1.4.2 Controlled Privilege Elevation and Delegation Management (CPEDM)

This is another important function related to the fluid and fast changing needs of digital organizations. As the name suggests it allows users to gain elevation of access rights, traditionally for administrative purposes and for short periods typically, and with least privilege rights. However, some vendors are adapting the traditional role of CPEDM to become more task focused and adaptable to more flexible workloads that modern organizations require – such as DevOps. This is known as Privileged Task Management (PTM), enabling least privilege access to resources to get things done. Such processes can be pre-assigned for distribution or may well be a response to a specific request. The challenge for all PAM vendors is to integrate CEPDM and PTM securely and transparently. Inevitably, some will do it better than others.

1.4.3 Endpoint Privilege Management (EPM)

EPM offers capabilities to manage threats associated with local administrative rights on laptops, tablets, smart phones, or other endpoints. EPM tools essentially offer controlled and monitored privileged access via endpoints and can include capabilities such as application whitelisting for endpoint protection.

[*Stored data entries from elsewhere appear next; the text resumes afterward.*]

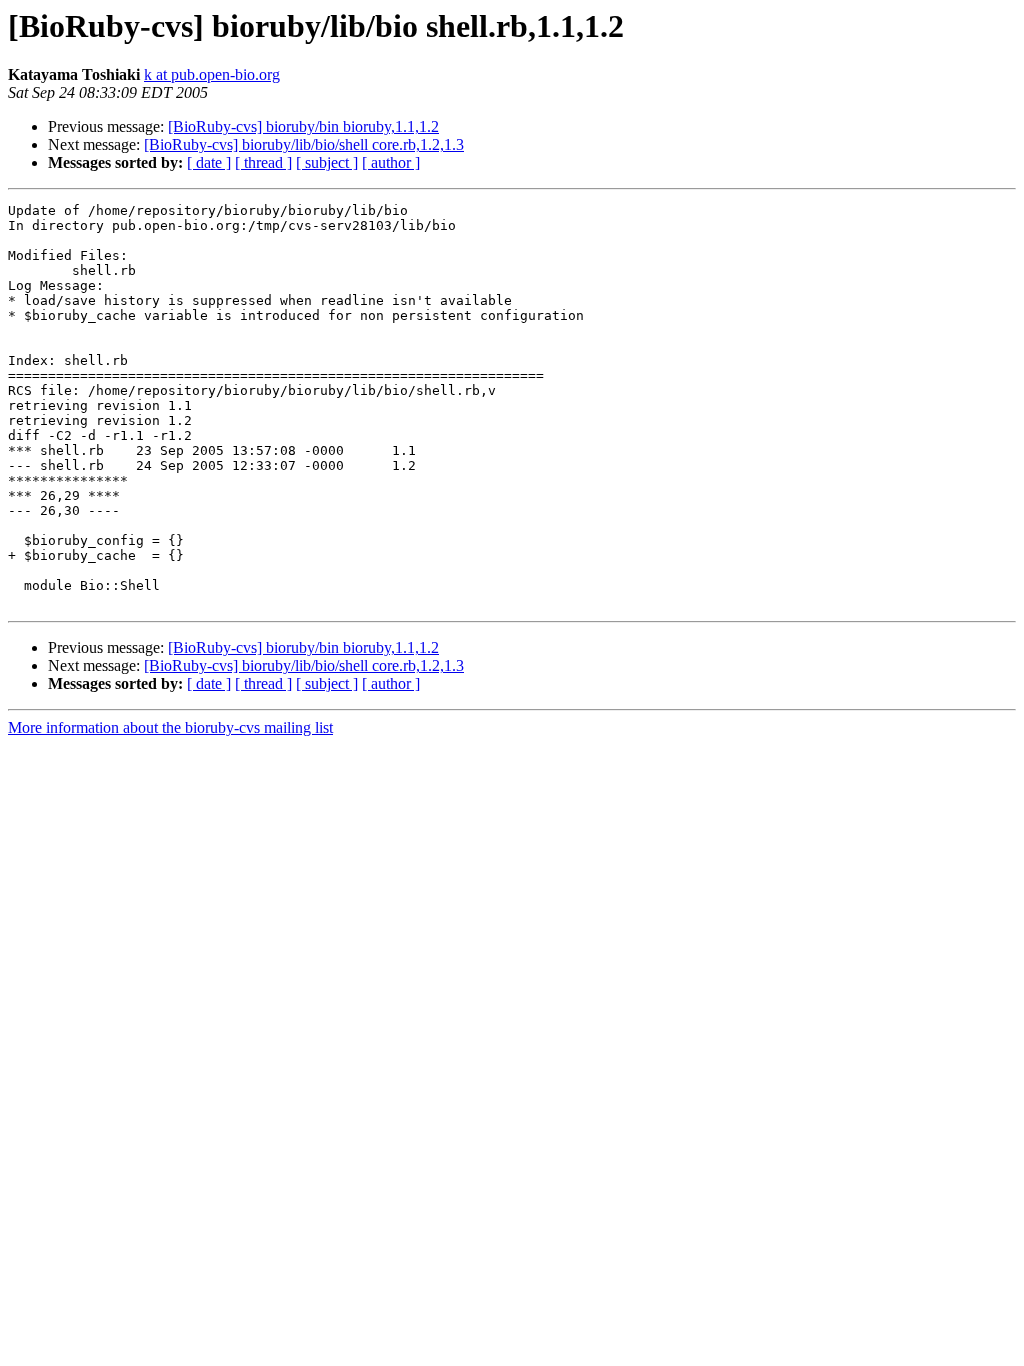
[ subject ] (327, 162)
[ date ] (209, 162)
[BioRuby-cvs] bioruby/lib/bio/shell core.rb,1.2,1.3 (304, 144)
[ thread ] (263, 162)
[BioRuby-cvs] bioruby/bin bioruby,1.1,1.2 (303, 126)
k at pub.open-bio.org (212, 74)
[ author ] (391, 162)
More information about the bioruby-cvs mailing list (170, 727)
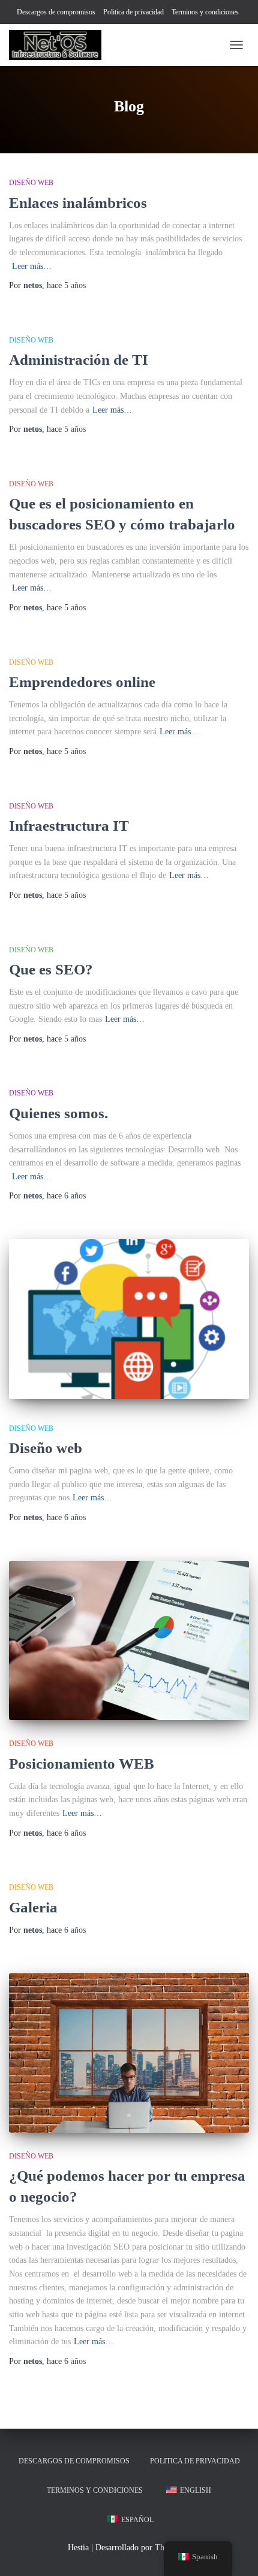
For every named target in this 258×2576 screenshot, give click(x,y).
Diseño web (31, 182)
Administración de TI (78, 360)
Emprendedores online (82, 682)
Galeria (33, 1907)
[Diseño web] (129, 1319)
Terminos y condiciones (205, 12)
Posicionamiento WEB (81, 1763)
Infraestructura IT (69, 826)
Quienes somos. (58, 1113)
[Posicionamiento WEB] (129, 1641)
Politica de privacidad (133, 12)
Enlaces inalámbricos (78, 203)
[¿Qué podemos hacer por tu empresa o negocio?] (129, 2053)
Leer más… (32, 266)
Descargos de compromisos (56, 12)
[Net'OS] (59, 45)
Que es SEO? (51, 969)
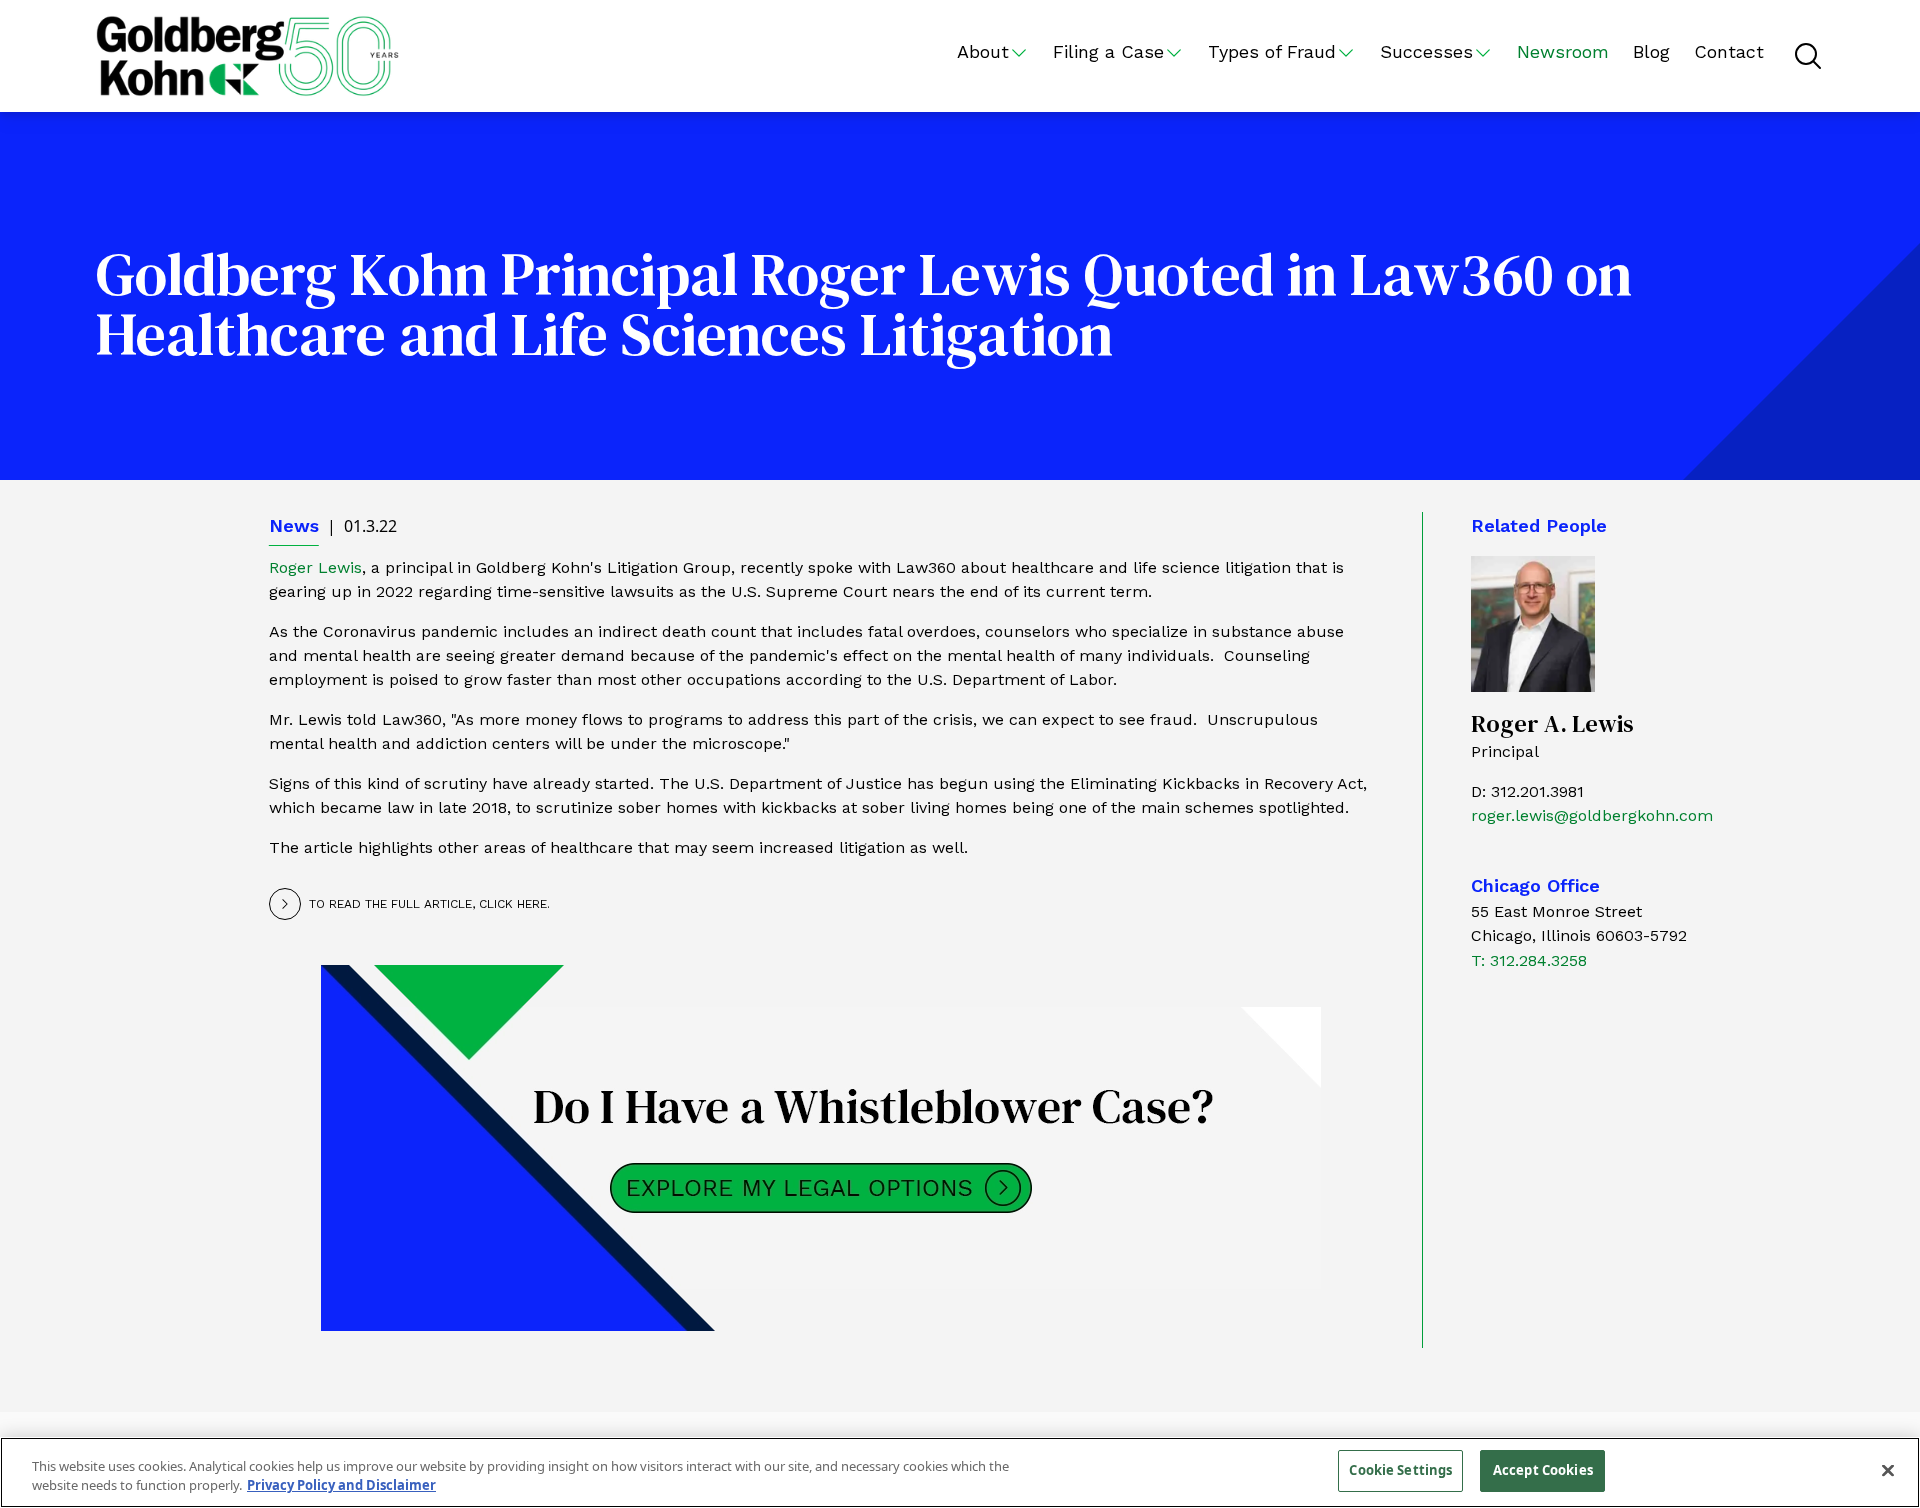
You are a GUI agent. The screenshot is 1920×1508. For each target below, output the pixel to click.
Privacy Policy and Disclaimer (341, 1486)
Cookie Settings (1400, 1470)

1.4.4 Session Recording and Monitoring (SRM)

SRM enables more advanced auditing, monitoring and review of privileged activities during a privileged session, including key-stroke logging, video session recording, screen scraping, OCR translation and other session monitoring techniques.

1.4.5 Privileged Single Sign-On (SSO)

Single Sign-On is a user authentication system that permits a user to apply one set of login credentials (i.e. username and password) to access multiple applications. This is very useful for speeding up workflows but allowing Single Sign On access to privileged accounts carries risk if not subject to industry standard controls. Therefore, PAM vendors are increasingly supporting integration with leading SSO vendors to address this challenge.

1.4.6 Privileged User Behaviour Analytics (PUBA)

PUBA uses data analytic techniques, some assisted by machine learning tools, to detect threats based on anomalous behaviour against established and quantified profile behaviour of administrative groups and users.

Other advanced capabilities may also be available such as privileged user analytics, risk-based session monitoring and advanced threat protection - all integrated into comprehensive PAM suites now available. These include:

  • Privileged IT task-based automation is a new feature that brings PAM to more granular level by combining JIT access to specific tasks, often one time only. While integration with existing PAM solutions is currently limited, this is likely to change.
  • Remote access for end users to privileged accounts is more relevant in digital environments. PAM solutions will increasingly support this in the future to help secure access for third parties such as customers and vendors, as well as remote workers.
  • Privileged Access Governance (PAG) deals with offering valuable insights related to the state of privileged access necessary to support decision making processes in the organization. PAG can include privileged access certifications and provisions for customizable reporting and dashboarding.